All of the idiotic arguments his cheerleaders made a year ago have been exposed as the magical-thinking B.S. they always were. He can win blue states! Name one. He’s expanding the GOP coalition! Really? Then why are Republican Senate candidates outperforming Trump in almost every battleground state?

Many of the same people who said that we have to unify the party to beat Hillary Clinton now say that dumping Trump — the only possible way to defeat her (and that’s extremely unlikely to work) — would be treasonous and were the first to scream that Trump voters should screw the down-ballot candidates because Paul Ryan said he wouldn’t defend Trump anymore. If you honestly want to limit the damage Hillary Clinton will do to this country, the one and only obvious thing you should be doing is voting to keep the Republicans in control of Congress. If you think the GOP won’t fight Hillary hard enough, fine. But do you think a Democrat-controlled Congress will fight her at all?
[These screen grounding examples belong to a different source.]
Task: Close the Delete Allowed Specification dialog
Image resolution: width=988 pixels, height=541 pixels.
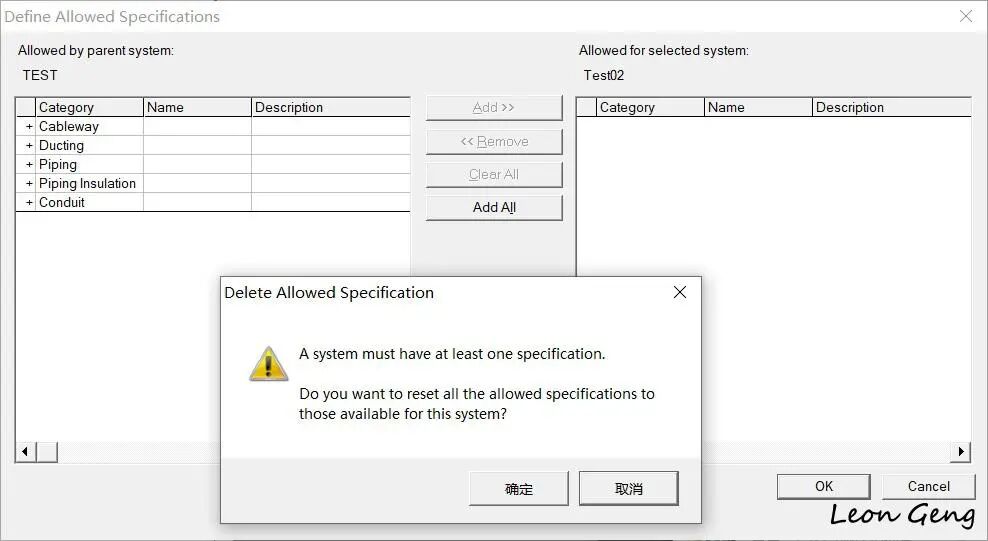Action: 680,292
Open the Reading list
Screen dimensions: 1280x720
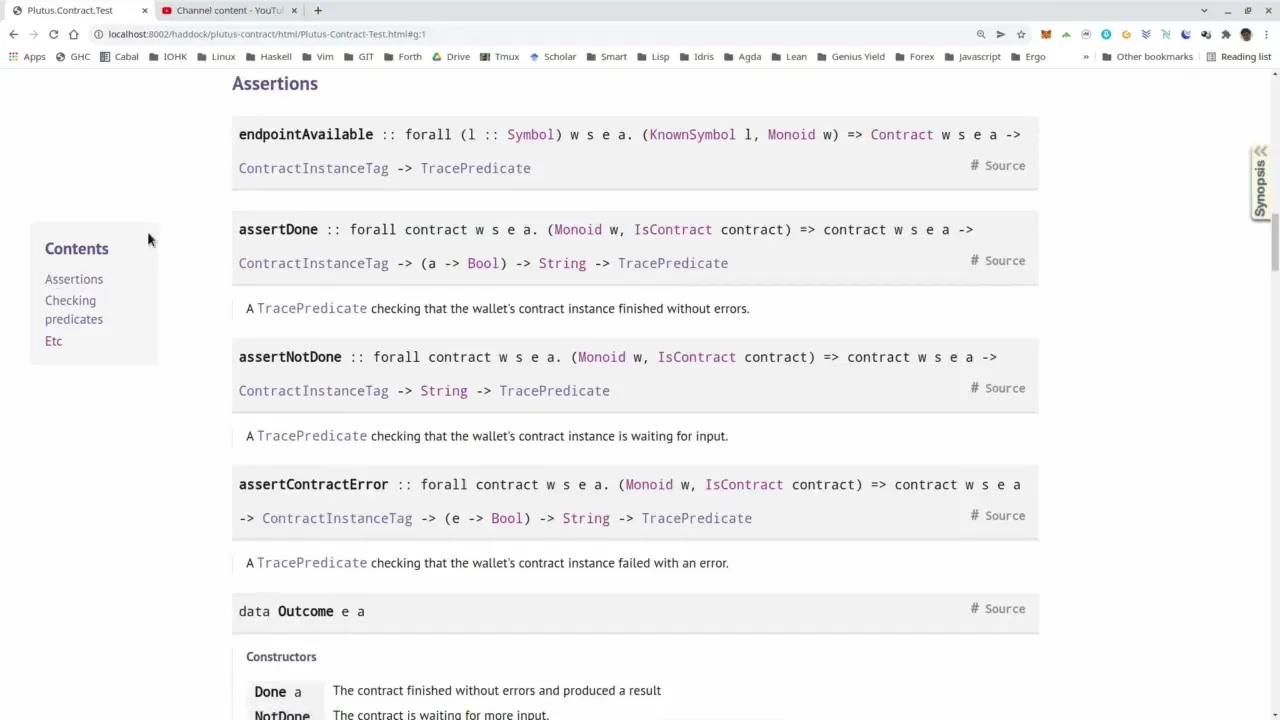[1245, 57]
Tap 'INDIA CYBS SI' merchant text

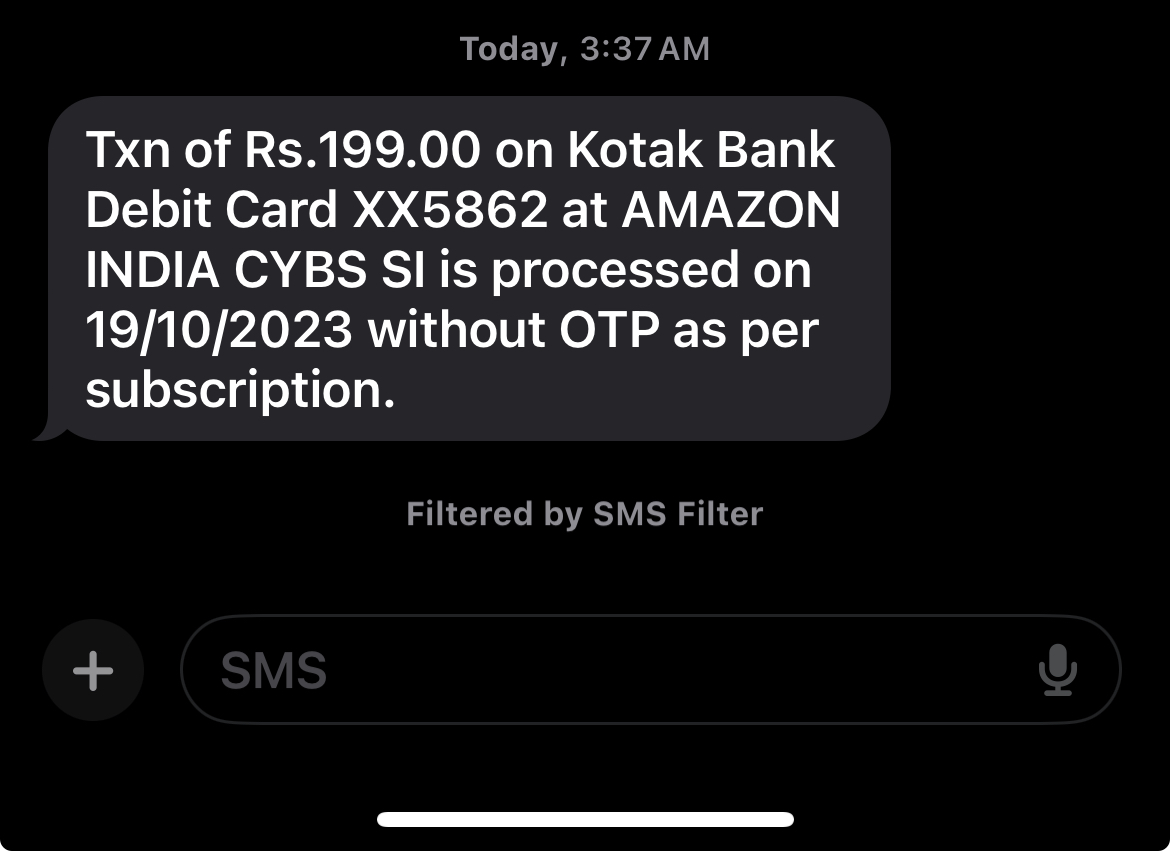[x=255, y=271]
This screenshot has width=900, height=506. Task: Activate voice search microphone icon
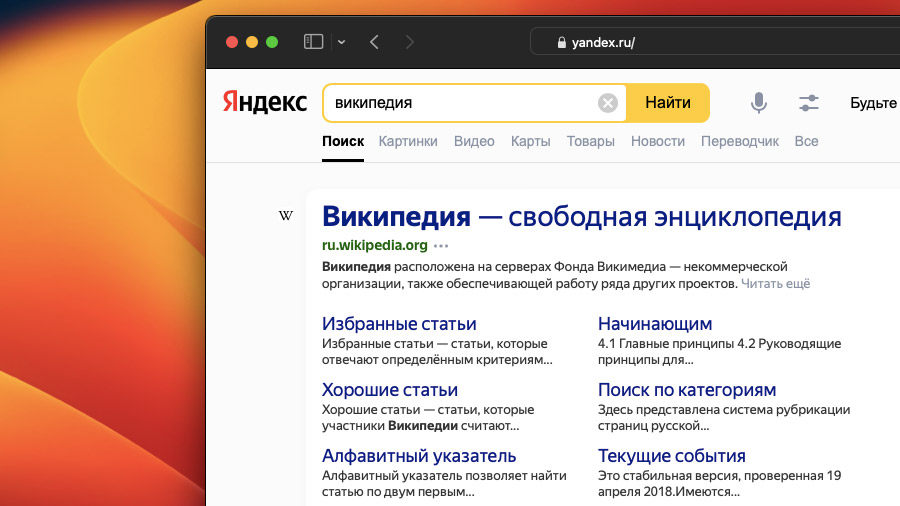(x=759, y=103)
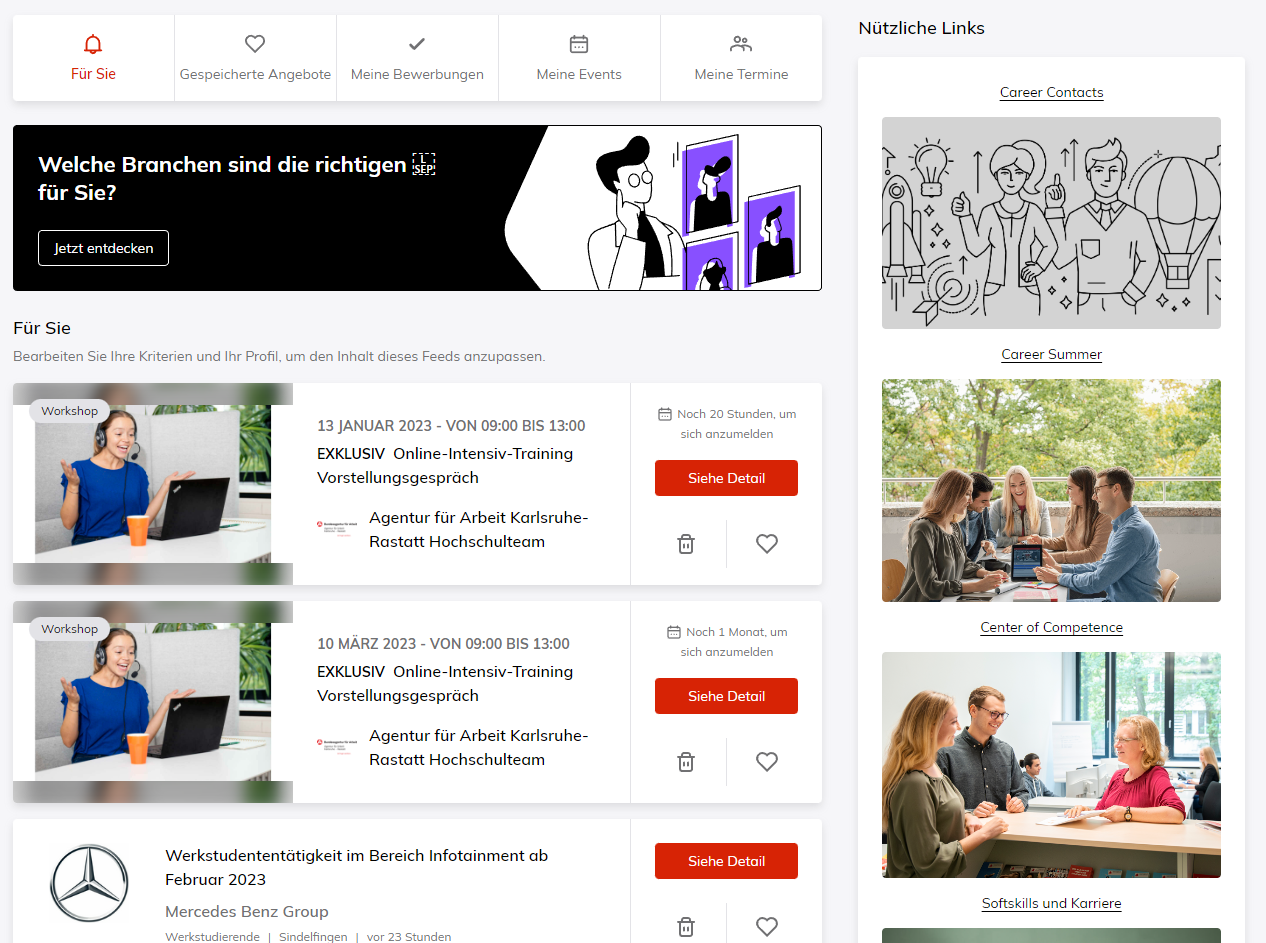Open Meine Bewerbungen tab
Screen dimensions: 1266x943
tap(418, 58)
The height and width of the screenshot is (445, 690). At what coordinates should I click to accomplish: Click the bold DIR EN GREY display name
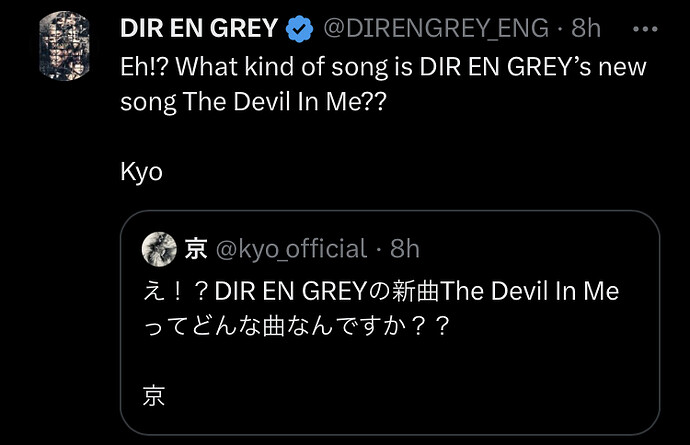[199, 28]
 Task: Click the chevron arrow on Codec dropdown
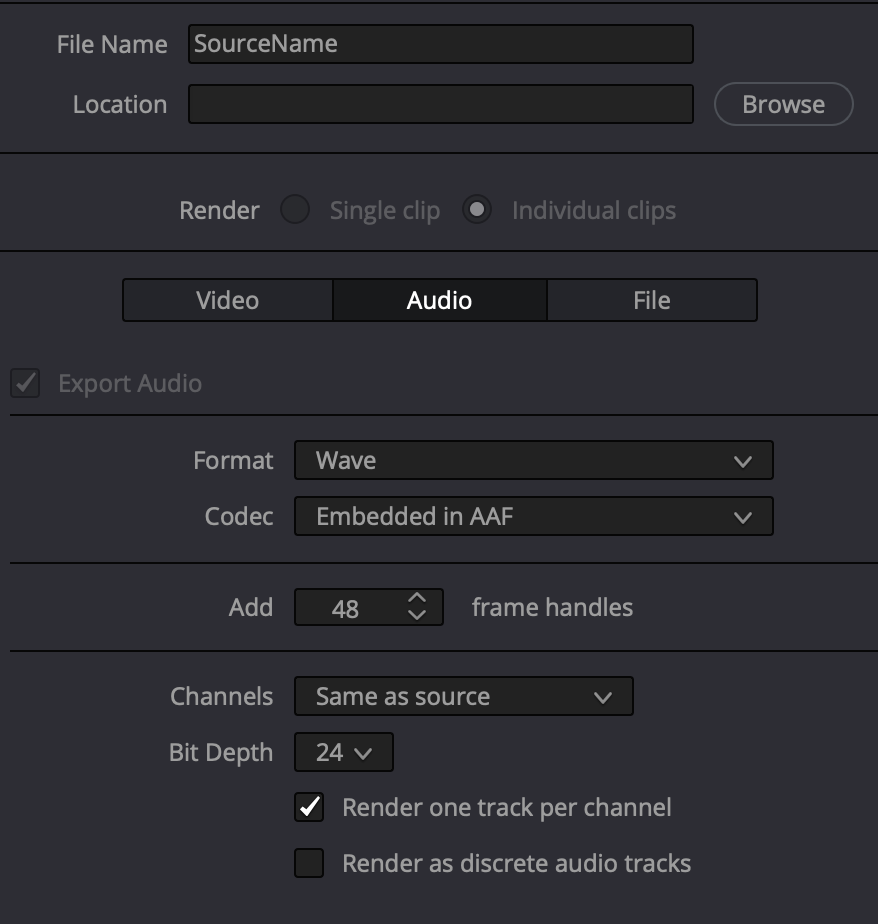tap(742, 517)
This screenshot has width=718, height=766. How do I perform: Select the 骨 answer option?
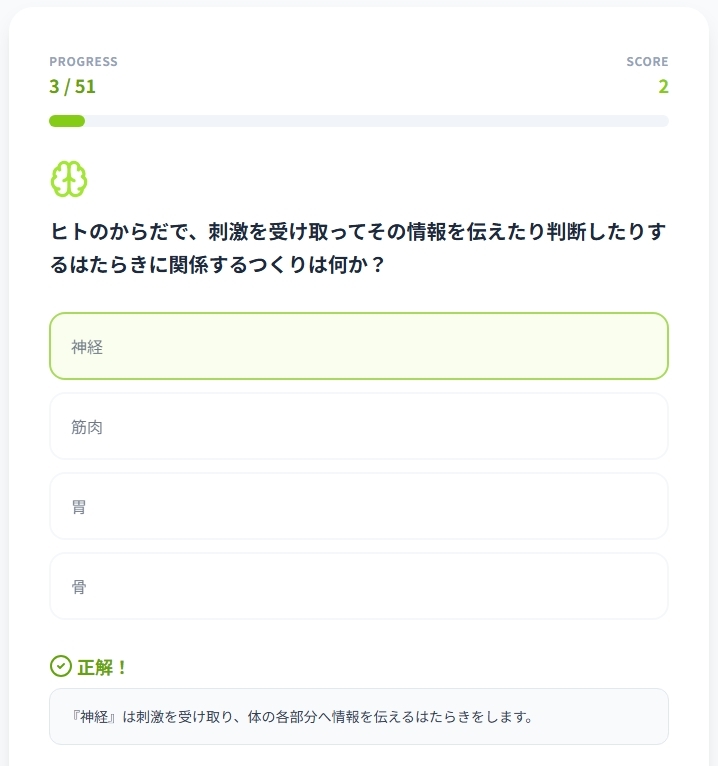(x=358, y=586)
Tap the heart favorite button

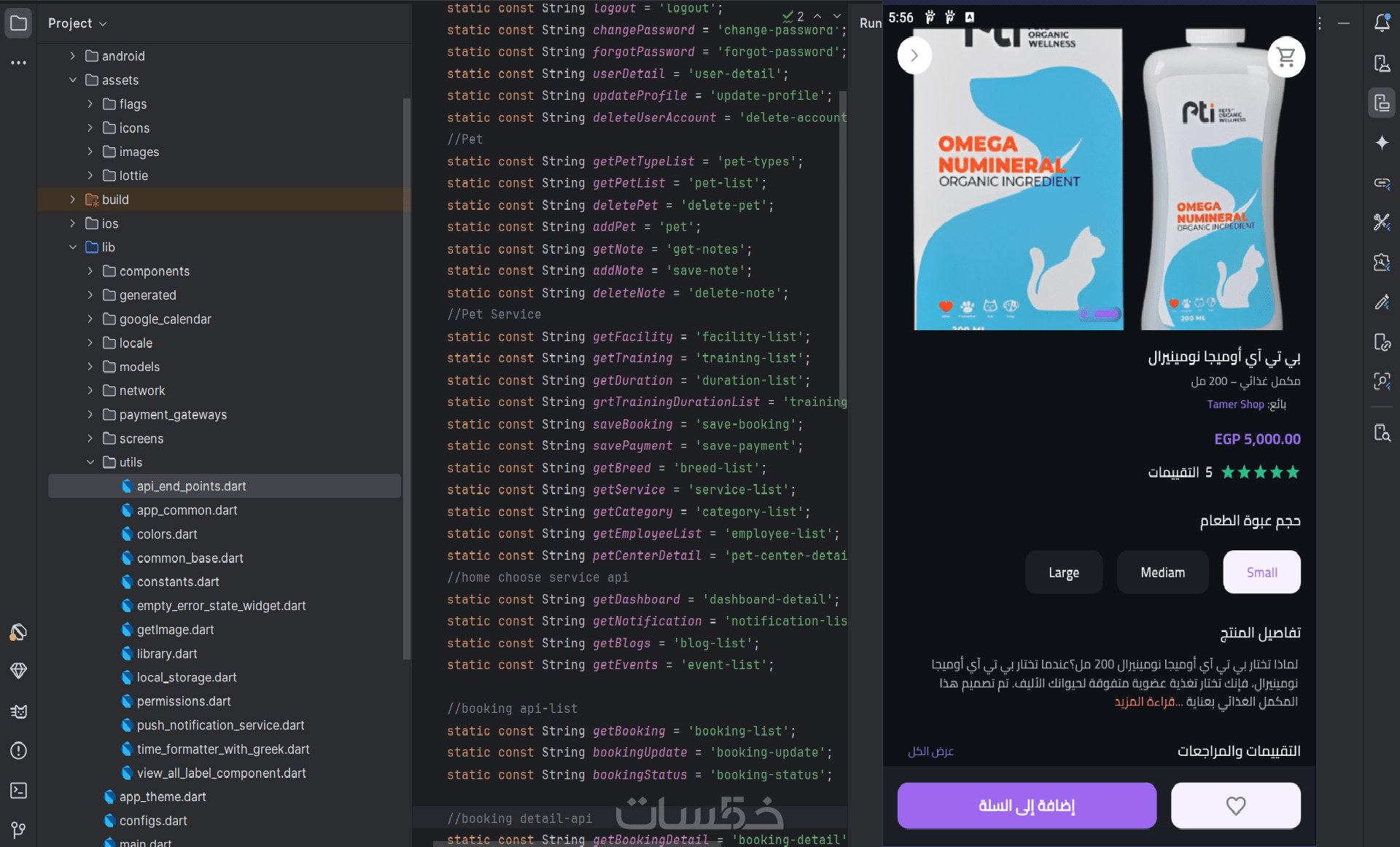tap(1235, 805)
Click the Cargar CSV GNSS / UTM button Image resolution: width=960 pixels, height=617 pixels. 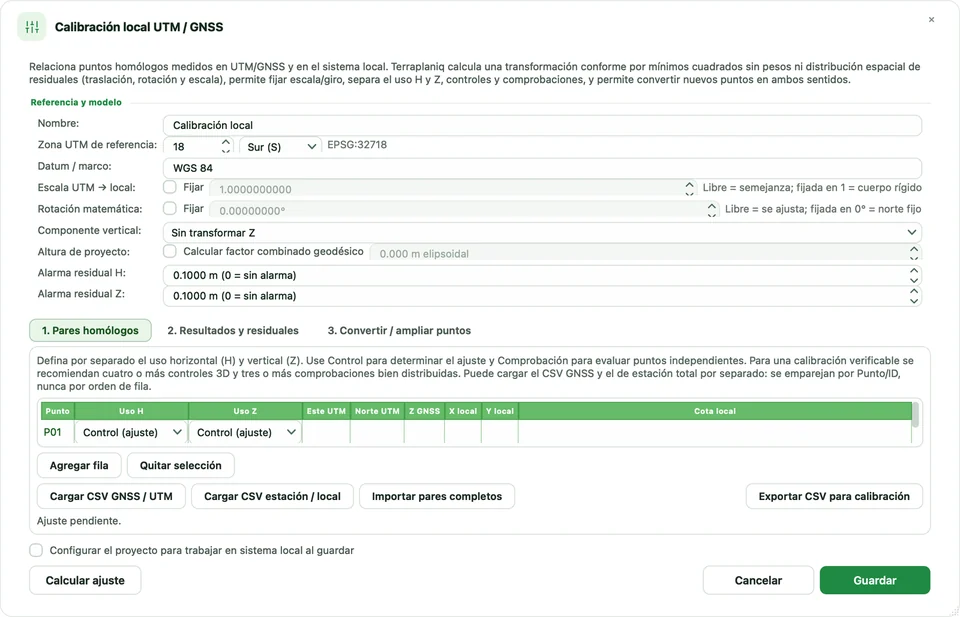(x=111, y=496)
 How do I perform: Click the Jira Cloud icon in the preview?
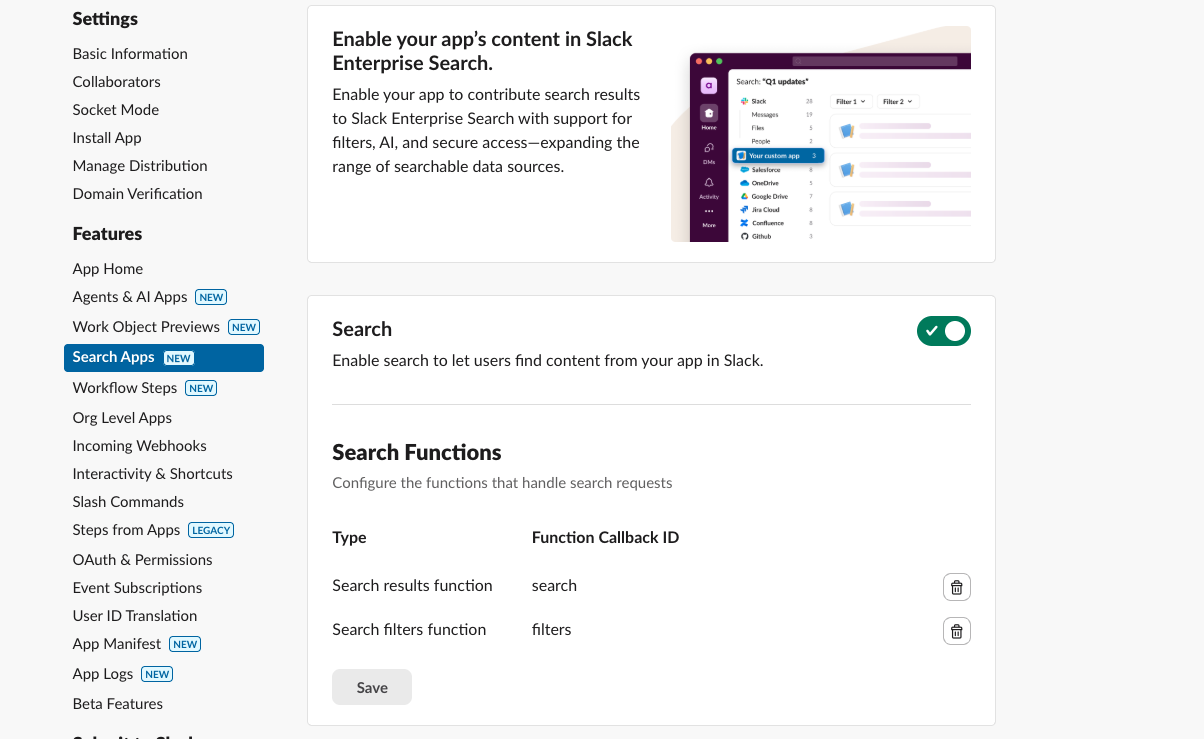pyautogui.click(x=744, y=210)
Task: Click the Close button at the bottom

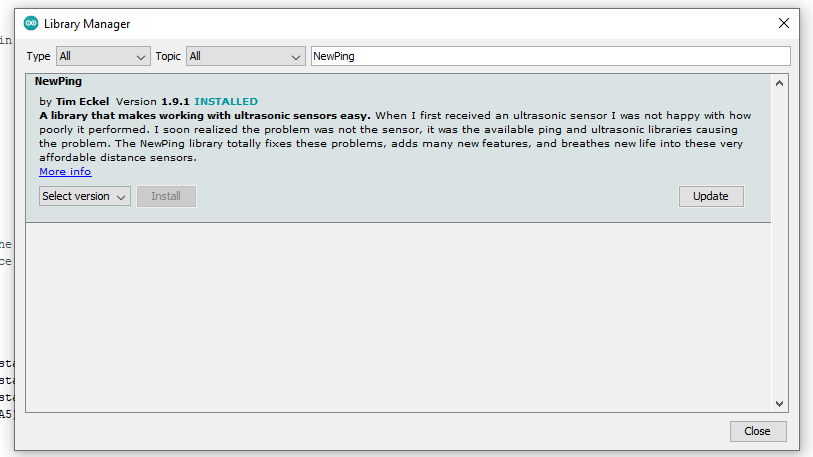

I feel like Charlton Heston screaming at the Statue of Liberty on the beach. You people blew it all up. You embraced a man who has no serious allegiance to the ideals you got rich peddling and who had a vanishingly small chance of winning in the first place — even if he had been the disciplined candidate he deceitfully vowed he would be. Trump is now an albatross on the party and he will leave a Cheeto-colored stain on both the GOP and the conservative movement for years to come.

If you want to limit the damage you’ve caused to the party, vote for Republicans down ballot. Vote for Trump too, if you like. I don’t care, he’s going to lose anyway. But I’m going to vote for Evan McMullin so I can look myself in the mirror and maybe, just maybe, leave us something to build on after the catastrophe. (Though I tremble at the thought, I’m ready to risk the wrath of SMOD for withdrawing my endorsement of him.)